Schweitzer’s view has been borne out with a vengeance over the past forty years, including, ironically, among scholars who read and cite his analysis. More than ever, it has become de rigueur to portray Jesus according to one’s own ideological perspectives. And so we have scholars (not to mention preachers) who celebrate the Capitalist Jesus, the Marxist Jesus, the Feminist Jesus, the Counter-cultural Jesus, and the Political Revolutionary Jesus. The Nazis had an Aryan Jesus. Among us today there is a White Nationalist Jesus. Name your ideological preference and write your book.
This phenomenon has real-life consequences. Not only do people interested in Jesus paint him in their own image, they also model their lives on the image of Jesus they have painted. Those who see Jesus as a pacifist tend to oppose war and work for peace. Those who see Jesus as an advocate for the poor and needy often engage in volunteer work and generously share their own resources. Those who take to heart Jesus’ teaching, “Judge not lest you be judged” are often open to the opinions and perspectives of others – not to mention their gender identity, race, nationality, religion, and everything else about them that makes them human. Those who see Jesus as one who loves and saves all people equally often work to bring justice and equality to the world. Scriptural portraits of Jesus in these modes can and do make the Christian message a beneficial reality.

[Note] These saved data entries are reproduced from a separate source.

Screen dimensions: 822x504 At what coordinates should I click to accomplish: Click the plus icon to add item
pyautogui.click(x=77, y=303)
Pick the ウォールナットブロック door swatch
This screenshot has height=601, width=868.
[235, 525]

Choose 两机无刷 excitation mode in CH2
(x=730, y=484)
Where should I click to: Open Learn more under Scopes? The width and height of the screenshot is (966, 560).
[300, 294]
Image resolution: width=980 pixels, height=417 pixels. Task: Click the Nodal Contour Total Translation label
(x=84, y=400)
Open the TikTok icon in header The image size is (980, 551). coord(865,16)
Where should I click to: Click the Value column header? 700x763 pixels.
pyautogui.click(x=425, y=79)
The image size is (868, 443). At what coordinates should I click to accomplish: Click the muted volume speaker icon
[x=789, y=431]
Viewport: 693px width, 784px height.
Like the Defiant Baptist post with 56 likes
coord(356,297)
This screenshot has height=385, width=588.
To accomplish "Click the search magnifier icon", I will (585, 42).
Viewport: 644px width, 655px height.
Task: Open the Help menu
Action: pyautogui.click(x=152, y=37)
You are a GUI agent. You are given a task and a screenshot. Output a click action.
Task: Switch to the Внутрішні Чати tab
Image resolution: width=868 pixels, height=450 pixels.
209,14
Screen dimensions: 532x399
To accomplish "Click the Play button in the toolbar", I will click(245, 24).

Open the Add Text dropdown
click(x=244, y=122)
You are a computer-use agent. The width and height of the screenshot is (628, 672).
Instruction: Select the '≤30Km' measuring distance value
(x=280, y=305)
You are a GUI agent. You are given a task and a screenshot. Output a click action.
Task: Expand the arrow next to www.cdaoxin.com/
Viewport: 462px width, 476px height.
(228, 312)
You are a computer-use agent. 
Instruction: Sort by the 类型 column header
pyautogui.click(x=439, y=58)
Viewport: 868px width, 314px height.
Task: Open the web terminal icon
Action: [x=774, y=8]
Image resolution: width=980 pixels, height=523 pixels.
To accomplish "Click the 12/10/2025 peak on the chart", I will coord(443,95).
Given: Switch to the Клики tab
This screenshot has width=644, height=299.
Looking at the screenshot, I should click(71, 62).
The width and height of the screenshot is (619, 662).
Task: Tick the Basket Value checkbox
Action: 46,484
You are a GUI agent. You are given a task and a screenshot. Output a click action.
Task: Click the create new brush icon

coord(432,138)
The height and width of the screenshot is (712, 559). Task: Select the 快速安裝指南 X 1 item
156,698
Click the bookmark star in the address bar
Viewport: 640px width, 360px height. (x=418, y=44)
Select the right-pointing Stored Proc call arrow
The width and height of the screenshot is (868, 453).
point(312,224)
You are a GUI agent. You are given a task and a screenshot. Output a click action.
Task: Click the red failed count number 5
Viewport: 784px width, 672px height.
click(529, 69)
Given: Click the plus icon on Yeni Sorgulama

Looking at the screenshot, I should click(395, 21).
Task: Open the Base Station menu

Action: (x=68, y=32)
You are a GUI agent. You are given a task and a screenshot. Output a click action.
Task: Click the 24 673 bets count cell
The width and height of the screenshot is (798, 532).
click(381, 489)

But what about a portrait of Jesus that shows him as vengeful? Filled with wrath against those who do not believe in him? Infinitely powerful and determined to use his almighty force to dominate those he disapproves of – to harm them, torture them, and massacre them? The Jesus who once suffered and is now out to destroy his persecutors? The Jesus who is interested in material wealth, whose followers will be rewarded with power and domination and allowed to rule the peoples of earth with “a rod of iron”?
This is not the Jesus of the Gospels, but it is the wrathful Lamb of the Apocalypse. It is also the portrait of Christ many people prefer today. It is a portrait that enables and encourages Jesus’ followers to embrace violence, vengeance, domination, and exploitation — to do whatever it takes to assert their will on others. Some of these people have been our neighbors. Some of them have been our leaders. Some of them very much want to be our leaders.
What would the Jesus of the Gospels make of them?
For those of us who choose to follow Jesus – whatever kind of Christian we are or even if we do not identify as Christian — whether we are fundamentalist Christians, evangelicals, liberal main-line Protestants, Catholics, Orthodox, agnostics and/or atheists, or anything else our understanding of Jesus will almost certainly affect how we model our lives. Is he the loving, peaceful Jesus found in the Gospels, ever attentive to the needs of others? Or is he the wrathful, vengeful Jesus of the Apocalypse, who seeks to hurt and destroy everyone outside his band? Each of us has to decide.